_待办任务_
1. 将汉语地名匹配摘要中从"地名匹配是地理信息检索、多源"起至"证了该方法的合理性和有效性。"止（含首尾）的部分重新写出，并把其中的"认知习惯"改为"思维习惯"。
2. 请紧接汉语地名匹配摘要的末句续写下文。

测绘学报

• 学术论文 • 上一篇    下一篇

顾及通名语义的汉语地名相似度匹配算法

程钢1,卢小平2   

  1. 1. 河南理工大学矿山空间信息技术国家测绘地理信息局重点实验室
    2. 河南理工大学 矿山空间信息技术国家测绘地理信息局重点实验室
  • 收稿日期:2014-01-21 修回日期:2013-06-12 出版日期:2014-04-20 发布日期:2014-02-18
  • 通讯作者: 程钢

Matching Algorithm for Chinese Place Names by Similarity with Semantics of General Names for Places into Consideration

  • Received:2014-01-21 Revised:2013-06-12 Online:2014-04-20 Published:2014-02-18

摘要:

地名匹配是地理信息检索、多源地理空间数据集成及更新中的关键技术问题。本文根据规范汉语地名构词特点,依据地名通名与地名类型的关系,建立规范地名通名语义知识库,并将由其提供的地名语义作为地名相似度匹配的重要指标。针对基于字面和空间数据的地名匹配方法存在的不足,面向规范地名提出一种综合了地名专名字面相似度和地名通名语义相似度两种因素的复合相似度匹配算法模型。该模型模拟人的认知习惯,根据通名语义相似度程度,通过单调函数关系动态设置专名和通名相似度各自的权重值,利用动态加权方法求得复合地名相似度指标。在上述模型基础上,本文提出了汉语地名匹配策略和流程,利用通名蕴含的语义增强汉语地名匹配算法的理论基础和完备性,提高了地名匹配算法准确率。实验结果表明该模型符合认知习惯,验证了该方法的合理性和有效性。

(目标位置记录)

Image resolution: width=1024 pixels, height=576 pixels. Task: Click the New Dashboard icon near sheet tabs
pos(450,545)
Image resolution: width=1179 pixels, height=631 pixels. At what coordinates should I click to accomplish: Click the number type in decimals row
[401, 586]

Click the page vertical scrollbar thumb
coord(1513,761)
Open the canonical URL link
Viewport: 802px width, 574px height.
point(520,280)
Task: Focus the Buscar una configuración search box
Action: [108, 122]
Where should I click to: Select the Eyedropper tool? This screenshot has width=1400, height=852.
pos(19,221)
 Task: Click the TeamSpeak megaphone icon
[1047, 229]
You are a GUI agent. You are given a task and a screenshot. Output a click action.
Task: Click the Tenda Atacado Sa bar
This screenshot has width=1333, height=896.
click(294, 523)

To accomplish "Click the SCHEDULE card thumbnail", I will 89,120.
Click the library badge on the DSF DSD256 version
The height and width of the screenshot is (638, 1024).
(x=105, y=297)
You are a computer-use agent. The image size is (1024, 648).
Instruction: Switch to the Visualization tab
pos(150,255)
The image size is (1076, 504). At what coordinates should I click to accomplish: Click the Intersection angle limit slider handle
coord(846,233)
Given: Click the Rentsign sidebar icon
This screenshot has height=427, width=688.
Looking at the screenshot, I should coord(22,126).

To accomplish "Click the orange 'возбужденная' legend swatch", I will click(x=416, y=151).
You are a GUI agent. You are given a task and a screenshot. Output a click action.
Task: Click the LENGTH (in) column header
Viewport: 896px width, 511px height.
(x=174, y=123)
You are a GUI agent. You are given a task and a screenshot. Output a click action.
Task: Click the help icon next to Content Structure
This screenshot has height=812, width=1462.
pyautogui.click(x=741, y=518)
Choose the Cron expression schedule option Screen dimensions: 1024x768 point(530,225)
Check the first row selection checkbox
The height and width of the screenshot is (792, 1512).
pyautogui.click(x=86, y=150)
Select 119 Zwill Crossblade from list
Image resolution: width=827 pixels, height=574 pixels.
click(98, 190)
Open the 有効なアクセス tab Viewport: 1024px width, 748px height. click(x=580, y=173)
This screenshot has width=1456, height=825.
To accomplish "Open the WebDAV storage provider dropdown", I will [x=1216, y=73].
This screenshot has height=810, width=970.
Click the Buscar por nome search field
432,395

_任务结果_
1.
地名匹配是地理信息检索、多源地理空间数据集成及更新中的关键技术问题。本文根据规范汉语地名构词特点,依据地名通名与地名类型的关系,建立规范地名通名语义知识库,并将由其提供的地名语义作为地名相似度匹配的重要指标。针对基于字面和空间数据的地名匹配方法存在的不足,面向规范地名提出一种综合了地名专名字面相似度和地名通名语义相似度两种因素的复合相似度匹配算法模型。该模型模拟人的思维习惯,根据通名语义相似度程度,通过单调函数关系动态设置专名和通名相似度各自的权重值,利用动态加权方法求得复合地名相似度指标。在上述模型基础上,本文提出了汉语地名匹配策略和流程,利用通名蕴含的语义增强汉语地名匹配算法的理论基础和完备性,提高了地名匹配算法准确率。实验结果表明该模型符合思维习惯,验证了该方法的合理性和有效性。

2.
关键词: 通名, 语义, 本体, 复合相似度, 地名匹配

Abstract:

Matching of Place Names is one of the key issues in geographic information retrieval, integration and update for multi-source geospatial data. According to the constitute characteristics for Chinese Place Names and relations between general names for places and its types; Ontology knowledge base for general names for places has been established, based on which semantic of Place Names is used as an important indicator for matching of Place Names by their similarity. Aiming at overcoming the shorts of queries by literals or geospatial data for place names, we propose a new matching algorithm and query strategy for Chinese Place Names taking both similarities of special names and general names for places into consideration. The method simulates human cognitive habits, in which the weights of similarity for special names and general names for places are set dynamically according to the degree of semantic similarity by a monotonic function relationship. The final composite similarity index for Place Names is weighted average for similarities of special names and general names for Places. Based on the model above, the strategy and flow has been put forward, which enhances the theoretical basis and completeness of matching algorithm for Chinese Place Names by using semantic knowledge from general names for places, and it thereby improves the accuracy of the matching algorithm. The experimental results show that the matching model is consistent with human cognitive habits, and further demonstrate the rationality and effectiveness of this method.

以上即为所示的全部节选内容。